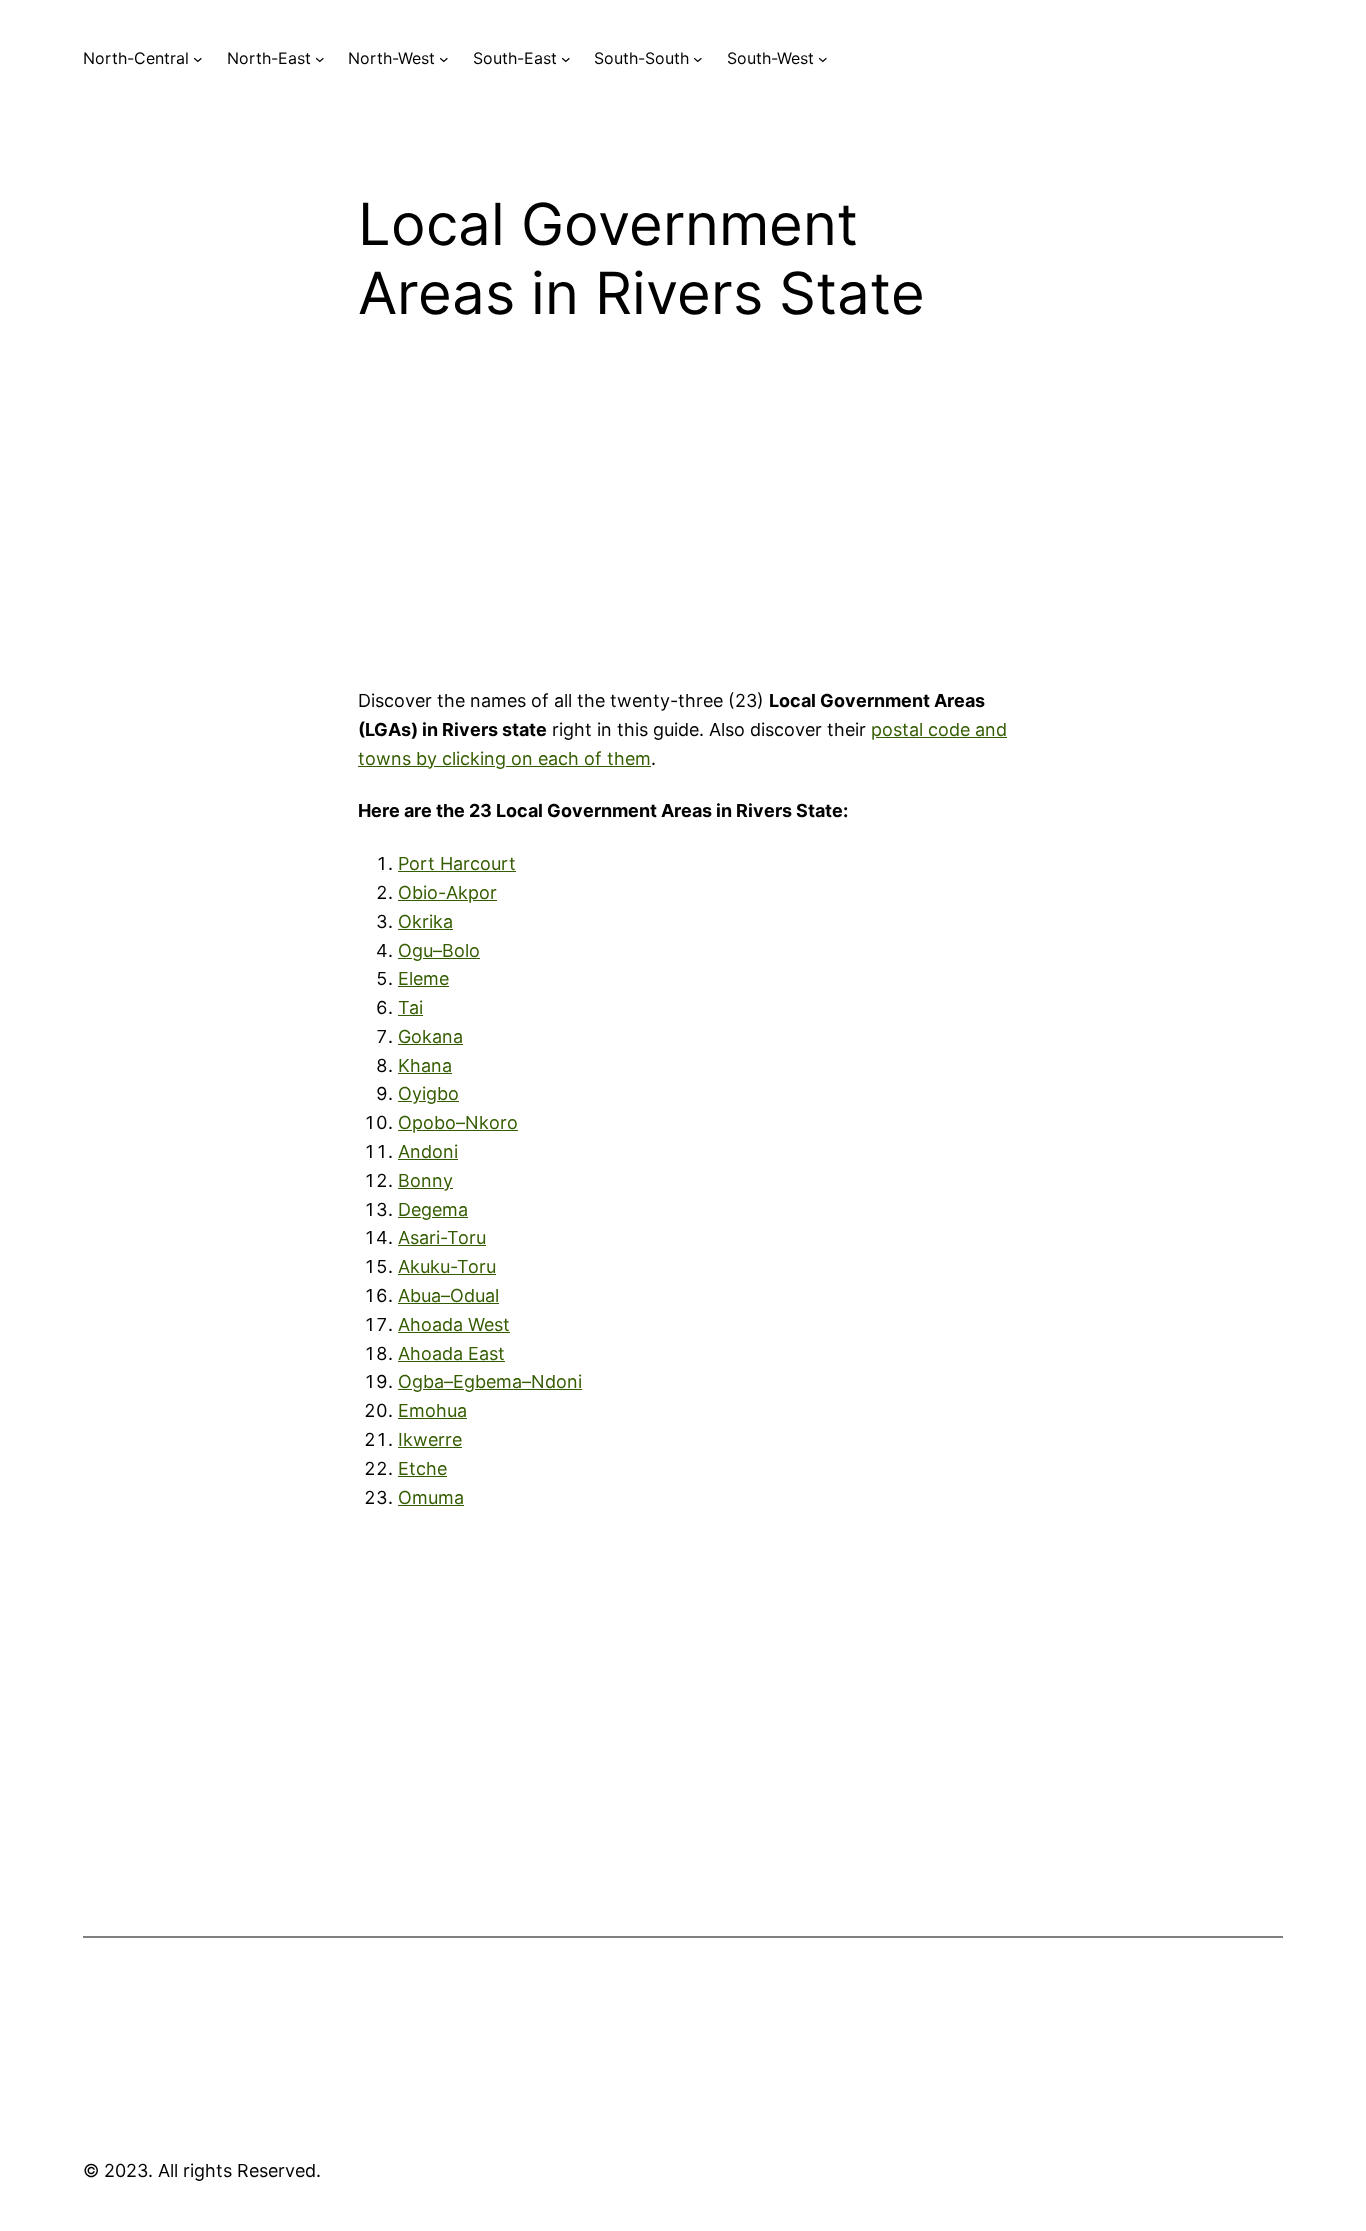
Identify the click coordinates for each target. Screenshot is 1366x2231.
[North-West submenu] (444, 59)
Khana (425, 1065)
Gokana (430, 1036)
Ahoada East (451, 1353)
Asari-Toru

= = = = =

→ **WHAT IS BEING ASKED**
Using the material above, set down every line exactly, but skip the pictures.

→ **SOLVED EXERCISE**
Identify the click coordinates for each target. Screenshot is 1366x2231.
[North-West submenu] (444, 59)
Khana (425, 1065)
Gokana (430, 1036)
Ahoada East (451, 1353)
Asari-Toru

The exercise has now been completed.